>> BEGIN
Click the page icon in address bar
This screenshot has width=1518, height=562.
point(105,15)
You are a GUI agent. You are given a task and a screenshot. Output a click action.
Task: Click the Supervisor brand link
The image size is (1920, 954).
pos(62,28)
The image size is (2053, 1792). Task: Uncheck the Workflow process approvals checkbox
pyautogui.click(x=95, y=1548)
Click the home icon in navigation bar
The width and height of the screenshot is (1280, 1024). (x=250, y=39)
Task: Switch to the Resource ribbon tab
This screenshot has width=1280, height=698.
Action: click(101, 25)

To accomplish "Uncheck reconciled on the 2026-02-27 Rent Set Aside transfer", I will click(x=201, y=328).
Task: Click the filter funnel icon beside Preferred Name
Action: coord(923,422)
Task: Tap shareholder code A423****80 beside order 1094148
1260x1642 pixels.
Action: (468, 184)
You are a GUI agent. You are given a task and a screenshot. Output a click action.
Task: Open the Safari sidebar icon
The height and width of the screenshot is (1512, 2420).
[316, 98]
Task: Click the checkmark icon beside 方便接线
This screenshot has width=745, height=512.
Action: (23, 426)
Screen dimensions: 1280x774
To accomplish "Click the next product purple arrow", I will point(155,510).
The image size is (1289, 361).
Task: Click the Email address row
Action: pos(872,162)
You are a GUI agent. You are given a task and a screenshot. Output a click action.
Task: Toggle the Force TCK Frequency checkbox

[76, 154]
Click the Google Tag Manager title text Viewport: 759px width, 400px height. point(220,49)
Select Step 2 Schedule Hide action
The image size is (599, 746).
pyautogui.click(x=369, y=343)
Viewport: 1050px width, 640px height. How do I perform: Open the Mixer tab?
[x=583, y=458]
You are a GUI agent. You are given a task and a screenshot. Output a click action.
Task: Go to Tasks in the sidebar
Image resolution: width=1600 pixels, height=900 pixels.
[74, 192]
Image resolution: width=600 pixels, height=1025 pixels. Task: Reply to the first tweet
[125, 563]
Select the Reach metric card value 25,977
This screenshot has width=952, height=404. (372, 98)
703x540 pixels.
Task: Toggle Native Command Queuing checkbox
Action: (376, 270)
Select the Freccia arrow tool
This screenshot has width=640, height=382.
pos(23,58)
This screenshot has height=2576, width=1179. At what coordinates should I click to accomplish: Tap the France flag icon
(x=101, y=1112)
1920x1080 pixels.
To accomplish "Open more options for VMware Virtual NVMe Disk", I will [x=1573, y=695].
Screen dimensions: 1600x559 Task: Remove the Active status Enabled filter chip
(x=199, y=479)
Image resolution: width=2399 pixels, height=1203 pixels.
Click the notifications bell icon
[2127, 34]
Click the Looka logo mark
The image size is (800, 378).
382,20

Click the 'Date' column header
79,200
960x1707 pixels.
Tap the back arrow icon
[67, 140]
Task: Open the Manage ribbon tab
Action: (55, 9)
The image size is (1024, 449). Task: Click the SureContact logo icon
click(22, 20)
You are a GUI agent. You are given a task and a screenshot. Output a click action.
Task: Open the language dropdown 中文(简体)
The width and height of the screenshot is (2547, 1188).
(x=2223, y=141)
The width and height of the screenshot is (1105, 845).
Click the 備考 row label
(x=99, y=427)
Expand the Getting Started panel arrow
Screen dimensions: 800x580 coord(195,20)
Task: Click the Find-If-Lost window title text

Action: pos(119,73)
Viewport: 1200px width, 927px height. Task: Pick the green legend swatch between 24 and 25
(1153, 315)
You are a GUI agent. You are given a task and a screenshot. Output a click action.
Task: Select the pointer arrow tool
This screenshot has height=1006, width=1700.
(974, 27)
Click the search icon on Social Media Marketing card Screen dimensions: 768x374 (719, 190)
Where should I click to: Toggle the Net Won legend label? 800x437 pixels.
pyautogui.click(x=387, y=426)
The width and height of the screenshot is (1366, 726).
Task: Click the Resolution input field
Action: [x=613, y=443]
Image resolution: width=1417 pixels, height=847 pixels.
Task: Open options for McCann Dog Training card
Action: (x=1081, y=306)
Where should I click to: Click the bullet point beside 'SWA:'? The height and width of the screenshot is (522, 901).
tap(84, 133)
>> END
## Task objective
Count the lines in the data above that contain the string "Toggle", treating case as significant. Reply with the number only.

## Final result
3